▶ _Task requirements_: Reproduce word for word every line from the start of the rows through the line containing "[x=1482, y=38]", including that line.

▶ _Rows showing where targets appear_:
== == ==

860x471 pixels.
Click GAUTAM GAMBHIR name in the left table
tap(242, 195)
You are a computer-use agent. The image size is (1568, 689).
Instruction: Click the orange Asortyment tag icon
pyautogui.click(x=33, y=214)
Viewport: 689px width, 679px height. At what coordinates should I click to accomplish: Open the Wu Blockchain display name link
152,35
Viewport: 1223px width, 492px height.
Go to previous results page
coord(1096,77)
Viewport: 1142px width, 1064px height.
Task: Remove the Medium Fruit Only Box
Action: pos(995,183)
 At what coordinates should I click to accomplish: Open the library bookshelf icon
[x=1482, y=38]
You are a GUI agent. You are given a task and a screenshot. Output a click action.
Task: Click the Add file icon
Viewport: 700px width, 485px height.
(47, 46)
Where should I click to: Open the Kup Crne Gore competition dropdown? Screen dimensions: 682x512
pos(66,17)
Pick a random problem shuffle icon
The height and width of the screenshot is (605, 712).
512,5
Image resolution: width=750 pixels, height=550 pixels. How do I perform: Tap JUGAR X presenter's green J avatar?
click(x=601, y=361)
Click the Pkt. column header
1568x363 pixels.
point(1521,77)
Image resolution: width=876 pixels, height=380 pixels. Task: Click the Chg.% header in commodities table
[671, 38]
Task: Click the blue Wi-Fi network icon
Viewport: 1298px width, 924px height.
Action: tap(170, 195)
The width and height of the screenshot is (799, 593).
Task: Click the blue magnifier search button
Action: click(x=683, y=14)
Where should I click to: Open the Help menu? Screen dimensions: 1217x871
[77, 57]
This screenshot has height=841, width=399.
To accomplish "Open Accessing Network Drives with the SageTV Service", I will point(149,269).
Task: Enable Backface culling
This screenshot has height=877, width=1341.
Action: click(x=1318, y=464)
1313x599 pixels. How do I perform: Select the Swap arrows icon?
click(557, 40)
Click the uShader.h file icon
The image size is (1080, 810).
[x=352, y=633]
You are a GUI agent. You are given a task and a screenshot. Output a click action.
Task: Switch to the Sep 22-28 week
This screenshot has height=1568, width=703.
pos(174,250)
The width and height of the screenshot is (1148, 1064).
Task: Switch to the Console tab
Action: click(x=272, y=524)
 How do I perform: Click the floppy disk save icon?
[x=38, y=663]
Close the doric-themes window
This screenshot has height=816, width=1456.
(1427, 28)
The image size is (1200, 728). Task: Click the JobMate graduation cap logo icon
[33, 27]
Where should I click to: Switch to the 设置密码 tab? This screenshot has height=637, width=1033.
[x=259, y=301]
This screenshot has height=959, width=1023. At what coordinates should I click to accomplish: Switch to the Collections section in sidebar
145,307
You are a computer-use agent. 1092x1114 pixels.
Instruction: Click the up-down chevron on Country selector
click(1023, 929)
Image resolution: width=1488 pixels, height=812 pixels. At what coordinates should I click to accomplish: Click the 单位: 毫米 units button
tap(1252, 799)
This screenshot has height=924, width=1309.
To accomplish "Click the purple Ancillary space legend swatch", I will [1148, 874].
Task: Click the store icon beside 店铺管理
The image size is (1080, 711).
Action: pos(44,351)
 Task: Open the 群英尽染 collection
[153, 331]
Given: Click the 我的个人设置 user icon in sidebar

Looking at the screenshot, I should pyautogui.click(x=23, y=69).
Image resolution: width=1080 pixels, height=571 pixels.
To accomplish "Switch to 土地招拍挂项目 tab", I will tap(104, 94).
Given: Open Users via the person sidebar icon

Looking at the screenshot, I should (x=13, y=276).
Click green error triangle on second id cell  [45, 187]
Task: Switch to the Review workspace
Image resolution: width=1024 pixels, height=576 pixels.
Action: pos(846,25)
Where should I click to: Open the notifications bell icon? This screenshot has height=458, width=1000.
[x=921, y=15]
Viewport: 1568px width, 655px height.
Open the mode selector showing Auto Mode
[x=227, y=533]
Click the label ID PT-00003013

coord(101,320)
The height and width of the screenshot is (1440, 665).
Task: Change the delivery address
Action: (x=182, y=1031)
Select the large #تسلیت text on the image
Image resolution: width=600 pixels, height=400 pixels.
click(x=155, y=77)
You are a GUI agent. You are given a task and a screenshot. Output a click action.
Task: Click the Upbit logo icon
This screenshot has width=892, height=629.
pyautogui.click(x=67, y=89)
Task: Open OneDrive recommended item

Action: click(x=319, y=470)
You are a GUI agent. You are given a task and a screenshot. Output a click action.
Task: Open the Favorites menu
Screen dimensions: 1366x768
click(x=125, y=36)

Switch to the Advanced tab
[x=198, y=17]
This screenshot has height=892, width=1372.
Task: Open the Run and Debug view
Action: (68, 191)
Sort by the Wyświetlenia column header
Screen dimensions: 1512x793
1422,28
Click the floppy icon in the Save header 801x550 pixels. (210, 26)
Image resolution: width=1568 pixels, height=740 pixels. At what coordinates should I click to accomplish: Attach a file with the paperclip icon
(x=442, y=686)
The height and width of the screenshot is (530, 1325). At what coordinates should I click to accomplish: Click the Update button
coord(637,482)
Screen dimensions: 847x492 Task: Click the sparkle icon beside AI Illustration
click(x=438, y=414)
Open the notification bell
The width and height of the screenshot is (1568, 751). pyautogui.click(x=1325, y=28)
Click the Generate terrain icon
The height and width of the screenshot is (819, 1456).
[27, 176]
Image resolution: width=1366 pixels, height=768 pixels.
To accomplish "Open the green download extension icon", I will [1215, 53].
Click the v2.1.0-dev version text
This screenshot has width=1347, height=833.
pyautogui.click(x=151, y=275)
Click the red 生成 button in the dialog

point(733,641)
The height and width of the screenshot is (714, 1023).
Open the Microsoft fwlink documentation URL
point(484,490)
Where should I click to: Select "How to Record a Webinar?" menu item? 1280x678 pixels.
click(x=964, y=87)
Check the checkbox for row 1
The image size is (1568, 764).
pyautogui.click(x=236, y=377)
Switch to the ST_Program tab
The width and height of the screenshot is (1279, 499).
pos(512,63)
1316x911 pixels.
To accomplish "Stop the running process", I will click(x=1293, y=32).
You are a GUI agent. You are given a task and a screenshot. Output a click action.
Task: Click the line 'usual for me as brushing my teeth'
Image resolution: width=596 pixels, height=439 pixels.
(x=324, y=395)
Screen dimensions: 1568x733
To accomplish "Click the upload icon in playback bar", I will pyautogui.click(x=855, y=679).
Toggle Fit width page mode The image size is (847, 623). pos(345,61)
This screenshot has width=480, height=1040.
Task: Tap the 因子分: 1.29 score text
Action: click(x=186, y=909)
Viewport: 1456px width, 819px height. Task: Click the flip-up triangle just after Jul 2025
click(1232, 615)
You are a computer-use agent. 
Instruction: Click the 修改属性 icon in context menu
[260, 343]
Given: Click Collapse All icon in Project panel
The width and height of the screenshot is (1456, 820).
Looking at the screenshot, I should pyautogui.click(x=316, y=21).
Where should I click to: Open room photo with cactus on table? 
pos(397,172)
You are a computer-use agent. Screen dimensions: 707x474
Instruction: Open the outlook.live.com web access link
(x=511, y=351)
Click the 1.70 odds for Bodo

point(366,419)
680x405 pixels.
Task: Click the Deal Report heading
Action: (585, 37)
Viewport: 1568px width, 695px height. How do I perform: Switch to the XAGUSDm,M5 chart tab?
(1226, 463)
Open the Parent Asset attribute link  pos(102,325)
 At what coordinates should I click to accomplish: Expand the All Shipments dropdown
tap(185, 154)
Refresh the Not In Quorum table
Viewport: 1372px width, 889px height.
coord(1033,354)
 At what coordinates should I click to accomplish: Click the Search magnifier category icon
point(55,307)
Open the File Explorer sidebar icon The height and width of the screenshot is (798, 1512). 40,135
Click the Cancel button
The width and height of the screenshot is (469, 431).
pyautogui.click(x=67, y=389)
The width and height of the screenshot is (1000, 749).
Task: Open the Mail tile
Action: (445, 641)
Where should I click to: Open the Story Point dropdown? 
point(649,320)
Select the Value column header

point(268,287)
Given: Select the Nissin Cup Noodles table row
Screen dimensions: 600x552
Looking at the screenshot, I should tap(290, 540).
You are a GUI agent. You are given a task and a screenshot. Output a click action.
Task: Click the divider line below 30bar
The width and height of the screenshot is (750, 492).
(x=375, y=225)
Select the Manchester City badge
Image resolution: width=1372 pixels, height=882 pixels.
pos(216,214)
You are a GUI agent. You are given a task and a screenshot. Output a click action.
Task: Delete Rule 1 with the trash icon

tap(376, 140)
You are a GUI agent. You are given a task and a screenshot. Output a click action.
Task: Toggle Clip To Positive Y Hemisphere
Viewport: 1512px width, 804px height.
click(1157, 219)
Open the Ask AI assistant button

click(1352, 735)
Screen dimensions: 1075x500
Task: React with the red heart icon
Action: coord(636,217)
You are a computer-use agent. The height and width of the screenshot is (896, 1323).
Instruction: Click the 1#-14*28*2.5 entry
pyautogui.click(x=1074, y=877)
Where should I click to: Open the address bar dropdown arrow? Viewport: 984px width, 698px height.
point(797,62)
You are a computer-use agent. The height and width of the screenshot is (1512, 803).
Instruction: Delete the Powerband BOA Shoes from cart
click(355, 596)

== == ==

▶ _Exercise solution_:
860x471 pixels.
Click GAUTAM GAMBHIR name in the left table
tap(242, 195)
You are a computer-use agent. The image size is (1568, 689).
Instruction: Click the orange Asortyment tag icon
pyautogui.click(x=33, y=214)
Viewport: 689px width, 679px height. At what coordinates should I click to accomplish: Open the Wu Blockchain display name link
152,35
Viewport: 1223px width, 492px height.
Go to previous results page
coord(1096,77)
Viewport: 1142px width, 1064px height.
Task: Remove the Medium Fruit Only Box
Action: pos(995,183)
 At what coordinates should I click to accomplish: Open the library bookshelf icon
[x=1482, y=38]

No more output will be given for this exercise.